O Centro de Conhecimento surge como uma resposta a esta visão abrangente e inclusiva. “Este centro de conhecimento Luíza Andaluz é criar espaços que as pessoas, de diversos quadrantes, de diversas áreas, se possam juntar, possam partilhar, possam estar, possam conviver e que, daí, também se vá aproximando da razão mais funda da nossa existência.”
Este centro opera em três polos, incluindo o Convento das Capuchas, dedicado à educação, e explora a vida e os escritos de Luiza Andaluz, conectando espiritualidade e transformação social. Além disso, promove actividades culturais, como exposições de presépios, contribuindo para o enriquecimento cultural da comunidade.
Sonhos e Desafios para o Futuro
Ao completar cem anos de existência, a Fundação Luiza Andaluz enfrenta novos desafios, mas mantém viva a esperança e a capacidade de sonhar com um futuro melhor para as crianças que acolhe.
Como reconhece a Irmã Fernanda, “continuamos a sonhar.
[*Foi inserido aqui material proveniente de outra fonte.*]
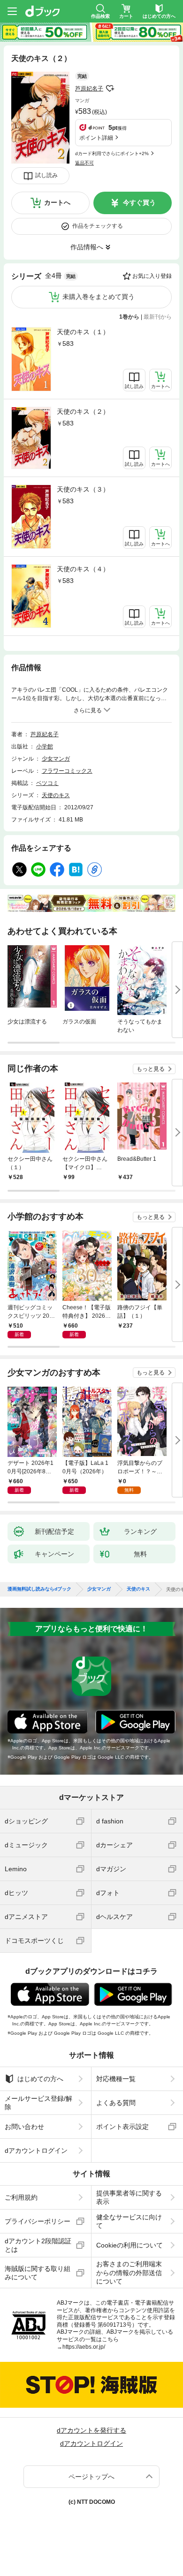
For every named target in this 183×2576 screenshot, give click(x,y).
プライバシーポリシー (37, 2221)
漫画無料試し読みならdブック (39, 1589)
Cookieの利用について (129, 2245)
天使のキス (56, 795)
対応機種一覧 (116, 2079)
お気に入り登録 (152, 276)
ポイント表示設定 (122, 2126)
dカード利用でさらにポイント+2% (112, 153)
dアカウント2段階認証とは (38, 2245)
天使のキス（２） (83, 411)
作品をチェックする (97, 226)
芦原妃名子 (89, 88)
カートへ (57, 202)
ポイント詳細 (96, 137)
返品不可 (84, 162)
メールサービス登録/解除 (38, 2103)
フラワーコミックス (67, 771)
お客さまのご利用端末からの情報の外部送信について (129, 2272)
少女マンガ (56, 758)
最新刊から (158, 317)
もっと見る (151, 1069)
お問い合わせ (24, 2126)
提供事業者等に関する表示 (129, 2197)
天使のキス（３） (83, 489)
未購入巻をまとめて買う (98, 296)
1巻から (129, 317)
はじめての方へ (40, 2079)
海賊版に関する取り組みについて (37, 2273)
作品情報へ (86, 247)
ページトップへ (91, 2476)
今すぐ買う (139, 202)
De vez em quando a esperança se esvai, porque as exigências são tão grandes”.
Mas a confiança no valor e na importância do trabalho desenvolvido é a fonte de esperança que alimenta os sonhos para o futuro. “Temos esperança porque acreditamos no projecto que desenvolvemos nesta casa. Acreditamos na raiz de amor que temos, no olhar de cada criança, de cada pessoa.”
Um desafio importante é o desenvolvimento de respostas adequadas às necessidades específicas das crianças acolhidas, que apresentam frequentemente problemas emocionais e psicológicos complexos. “Temos esperança de que vamos conseguir, no tempo presente, uma resposta adequada a realidades que são tão sofridas, concretamente os distúrbios na infância e os distúrbios psíquicos, afectivos, emocionais.”
O sonho último da Fundação continua a ser o mesmo que inspirou Luiza Andaluz há cem anos: contribuir para um mundo melhor, mais justo e mais humano. “E o nosso sonho, neste momento, é continuar a criar formas de sarar feridas e poder contribuir para que estas crianças sejam crianças e adultos felizes. E que possam continuar a contribuir para um mundo de paz.”
Ao celebrar o seu centenário, a Fundação Luiza Andaluz reafirma assim o seu compromisso com os valores que a inspiraram desde o início: o amor ao próximo, a atenção aos mais vulneráveis e a confiança na capacidade humana de construir um mundo melhor. Um legado que, cem anos depois, continua vivo e actuante, transformando vidas e semeando esperança no coração de Santarém.